Lettre ouverte : “Poste d’Hydro-Québec au nord de la Grande Bibliothèque (BAnQ) – Au-delà du concours d’architecture”
Lettre ouverte signée par Martin Houle, Marc-André Carignan et Grégory Taillon de Kollectif, publiée dans Le Devoir le 10 juillet dernier :
“Le projet d’Hydro-Québec d’ériger un nouveau poste électrique juste au nord de la Grande Bibliothèque suscite beaucoup d’inquiétude auprès d’une partie de la population… avec raison ! Insérer une telle infrastructure au coeur d’un secteur historique et culturel comme le Quartier latin est un défi architectural colossal, qui pourrait s’avérer une erreur monumentale si les efforts nécessaires ne sont pas au rendez-vous.

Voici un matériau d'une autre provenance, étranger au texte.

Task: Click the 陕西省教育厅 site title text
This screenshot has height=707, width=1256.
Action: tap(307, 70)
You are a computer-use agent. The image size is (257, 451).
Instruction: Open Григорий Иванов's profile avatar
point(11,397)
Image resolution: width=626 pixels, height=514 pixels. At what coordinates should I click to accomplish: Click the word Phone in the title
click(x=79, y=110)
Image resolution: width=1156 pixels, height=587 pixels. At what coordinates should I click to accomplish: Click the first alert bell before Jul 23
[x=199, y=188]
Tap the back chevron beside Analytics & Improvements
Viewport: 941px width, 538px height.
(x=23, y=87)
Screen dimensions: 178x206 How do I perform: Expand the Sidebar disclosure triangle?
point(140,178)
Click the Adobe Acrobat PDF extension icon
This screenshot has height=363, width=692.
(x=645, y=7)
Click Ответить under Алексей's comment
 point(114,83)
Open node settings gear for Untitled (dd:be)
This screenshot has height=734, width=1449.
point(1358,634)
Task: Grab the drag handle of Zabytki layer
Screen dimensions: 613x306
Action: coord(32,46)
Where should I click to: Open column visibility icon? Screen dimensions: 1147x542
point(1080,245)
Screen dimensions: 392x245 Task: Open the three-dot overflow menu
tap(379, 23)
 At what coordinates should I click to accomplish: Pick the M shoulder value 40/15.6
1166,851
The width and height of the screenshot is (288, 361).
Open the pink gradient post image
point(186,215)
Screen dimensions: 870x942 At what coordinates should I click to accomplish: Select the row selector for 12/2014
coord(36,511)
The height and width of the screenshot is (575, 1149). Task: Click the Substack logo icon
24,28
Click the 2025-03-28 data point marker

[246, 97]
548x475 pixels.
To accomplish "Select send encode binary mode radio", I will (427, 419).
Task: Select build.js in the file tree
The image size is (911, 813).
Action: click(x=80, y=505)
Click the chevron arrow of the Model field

Si le terrain convoité est véritablement le seul endroit où Hydro-Québec peut s’installer, la stratégie choisie par la société d’État, soit de passer par un concours d’architecture, est probablement le meilleur scénario possible. Le concours d’architecture a prouvé sa puissance à plusieurs reprises ces dernières années au Québec en mettant en compétition les plus grands architectes pour un seul et même projet, ce qui a pour effet de favoriser l’émulation et l’innovation.
De plus, certaines règles semblent incontournables pour le concours d’architecture à venir. Par exemple, on ne peut se retrouver avec un bâtiment aux façades aveugles (sans fenêtres ou sans contact avec le quartier et ses résidents). Hydro-Québec dit également vouloir patienter jusqu’à la fin du processus d’acquisition du terrain pour « analyser les possibilités de construction en souterrain ». S’il n’est pas envisageable de construire entièrement en souterrain, il serait primordial d’ancrer minimalement une portion de l’édifice sous le niveau du sol afin d’en réduire l’impact visuel sur le cadre bâti, à l’instar de gymnases dans les milieux scolaire et sportif.
Il faudrait également ouvrir la porte à une mixité d’usages. Pensons au récent poste électrique dans le quartier Elephant and Castle, à Londres, conçu par les architectes Morris + Company. Ce dernier intègre un café et une garderie au poste électrique. Le contexte bâti, dense, incitait à un mariage aussi inusité, voire contre-intuitif, pour assurer une intégration harmonieuse au secteur.
Le concours devrait aussi obligatoirement inclure une stratégie pour redonner quelque chose à la communauté afin de favoriser son acceptabilité sociale. Cet aspect est incontournable dans ce processus, à l’instar de ce qui a été réalisé avec la Denny Substation de Seattle. On pense à une structure qui émergerait du sol, accessible à partir de la rue, qui se transformerait en toiture sur laquelle on retrouverait un immense jardin et des oeuvres d’art public. Le champ des possibles est ouvert à la créativité.
De multiples villes à l’international présentent des projets exemplaires en ce sens, du Tate Modern au Powerhouse Arts à Brooklyn (centrales électriques désaffectées). Peut-être un musée du design, Montréal ayant été désignée « ville UNESCO de design » ?
Hydro-Québec affirme sur son site Web que « l’innovation est dans [ses] gènes » et qu’elle joue « un rôle central dans l’instauration d’une économie verte et durable ». Ce serait le moment parfait pour que les bottines suivent les babines, d’autant plus qu’Hydro-Québec a un historique en matière de qualité architecturale pour de telles infrastructures. C’est le cas pour le poste Viger (chemin des Moulins, à Montréal), signé par le cabinet Longpré et Marchand, qui a remporté un prix d’excellence de l’Ordre des architectes du Québec en 1982.
Renouons avec l’excellence architecturale.”